Desde otro ángulo surge ahora con cierta fuerza una nueva pregunta postulada, entre otros, por uno de los pocos agoreros de esta crisis, Nouriel Roubini -de la Universidad de Nueva York-, según la cual faltaría una clara "estrategia de salida" para las políticas de estímulo. Si ya se ha compensado globalmente la caída de la actividad con programas fiscales y monetarios expansivos por parte de muchas de las economías del mundo, ¿cómo se desconecta al enfermo de las vías de transfusión que lo estabilizan, sin que éste tenga una recaída? ¿O es que hay que dejar al paciente con "más Estado" para el largo plazo?

En qué terminará este debate no es nimio. Tendrá efectos importantes sobre el futuro desarrollo económico de nuestro país y del mundo. Más o menos crecimiento futuro será su epílogo; mayor o menor bienestar para las personas será su efecto.

Un Estado más activo no sólo gasta más, sino que pasa a ser objeto de influencia de los lobbistas, que compiten por los nuevos recursos e intentan obtener ventajas para sus sectores. Los programas de compra de activos tóxicos de la banca norteamericana, los créditos de emergencia a AIG y la ayuda al sector automotriz de Detroit son ejemplos de lo anterior. Un problema asociado a ello es lo que otro economista de Chicago, Luigi Zingales, ha llamado la migración de la economía de los EE.UU. de un sistema promercado a uno proempresa (o si se quiere del modelo capitalista anglosajón a uno continental europeo).

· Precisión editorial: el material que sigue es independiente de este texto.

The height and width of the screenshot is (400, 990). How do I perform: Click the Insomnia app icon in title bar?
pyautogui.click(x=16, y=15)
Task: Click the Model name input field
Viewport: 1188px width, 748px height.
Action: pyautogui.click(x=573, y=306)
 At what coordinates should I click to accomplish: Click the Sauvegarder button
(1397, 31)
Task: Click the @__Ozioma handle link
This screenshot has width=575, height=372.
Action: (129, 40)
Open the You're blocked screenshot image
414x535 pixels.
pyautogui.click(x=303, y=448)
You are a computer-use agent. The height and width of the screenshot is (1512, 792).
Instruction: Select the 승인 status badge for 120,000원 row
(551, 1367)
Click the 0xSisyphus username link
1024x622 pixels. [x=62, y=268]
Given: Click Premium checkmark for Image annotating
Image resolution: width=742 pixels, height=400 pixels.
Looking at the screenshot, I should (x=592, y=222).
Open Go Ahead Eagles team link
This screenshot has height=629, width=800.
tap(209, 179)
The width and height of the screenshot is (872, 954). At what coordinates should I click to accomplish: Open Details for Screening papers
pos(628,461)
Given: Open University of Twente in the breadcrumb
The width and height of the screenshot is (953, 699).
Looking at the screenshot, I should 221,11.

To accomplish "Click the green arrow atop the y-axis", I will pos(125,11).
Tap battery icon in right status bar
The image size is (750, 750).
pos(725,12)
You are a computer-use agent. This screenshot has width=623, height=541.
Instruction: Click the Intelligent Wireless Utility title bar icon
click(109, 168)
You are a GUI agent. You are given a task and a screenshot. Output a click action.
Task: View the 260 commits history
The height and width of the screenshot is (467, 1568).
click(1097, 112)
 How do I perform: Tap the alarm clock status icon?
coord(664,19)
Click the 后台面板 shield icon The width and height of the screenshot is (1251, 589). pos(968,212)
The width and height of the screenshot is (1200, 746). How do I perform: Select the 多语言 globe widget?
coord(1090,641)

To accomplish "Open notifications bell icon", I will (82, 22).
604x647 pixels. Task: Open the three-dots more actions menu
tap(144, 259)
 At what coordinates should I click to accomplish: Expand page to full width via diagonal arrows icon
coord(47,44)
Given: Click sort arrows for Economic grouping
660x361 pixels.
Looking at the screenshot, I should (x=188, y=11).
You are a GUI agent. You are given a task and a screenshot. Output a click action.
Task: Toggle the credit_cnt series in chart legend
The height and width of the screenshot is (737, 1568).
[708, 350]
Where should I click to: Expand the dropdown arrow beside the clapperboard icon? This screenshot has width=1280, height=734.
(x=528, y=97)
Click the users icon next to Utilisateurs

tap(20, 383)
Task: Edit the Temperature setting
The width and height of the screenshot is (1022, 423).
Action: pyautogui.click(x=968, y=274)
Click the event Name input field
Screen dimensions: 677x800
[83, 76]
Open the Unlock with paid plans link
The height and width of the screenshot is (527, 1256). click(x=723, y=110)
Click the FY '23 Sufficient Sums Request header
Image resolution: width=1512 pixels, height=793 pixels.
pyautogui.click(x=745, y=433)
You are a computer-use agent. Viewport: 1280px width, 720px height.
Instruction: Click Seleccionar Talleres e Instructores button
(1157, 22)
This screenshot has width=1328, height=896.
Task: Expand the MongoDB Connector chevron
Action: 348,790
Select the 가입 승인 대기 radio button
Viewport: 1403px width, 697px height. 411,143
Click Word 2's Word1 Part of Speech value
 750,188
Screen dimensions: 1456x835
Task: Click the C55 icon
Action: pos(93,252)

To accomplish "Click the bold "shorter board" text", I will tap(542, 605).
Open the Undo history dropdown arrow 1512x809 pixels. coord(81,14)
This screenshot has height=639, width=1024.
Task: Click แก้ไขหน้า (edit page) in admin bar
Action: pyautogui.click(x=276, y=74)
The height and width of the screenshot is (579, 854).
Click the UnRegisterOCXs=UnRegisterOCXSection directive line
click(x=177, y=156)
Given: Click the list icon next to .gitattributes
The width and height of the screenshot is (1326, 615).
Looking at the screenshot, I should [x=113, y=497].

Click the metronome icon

¿Cuál es el problema aquí? Consiste simplemente en que cuando el Estado se aleja del modelo promercado, una de las consecuencias de ello es que se desprestigia la empresa privada como generadora de riqueza en un esquema de justa competencia. Son los favores y no el desempeño y los méritos los que se asocian al éxito. Para Zingales, como el sistema de mercado se sustenta en el apoyo público, y este último requiere que dicho sistema sea percibido como justo, una erosión de esa visión amenaza al sistema mismo. De consolidarse en la opinión pública norteamericana un sentimiento de inequidad respecto de cómo se genera la riqueza, indefectiblemente en el tiempo provocará que el país que inventó la economía libre termine con más Estado y menos mercado.

Es por ello que las pasiones se han desatado en esta polémica. Las consecuencias del triunfo de una y otra tesis tendrán trascendencia.

*Gerente general de Quiñenco. MBA en la U. de Chicago. Profesor en la Facultad de Economía de la UC.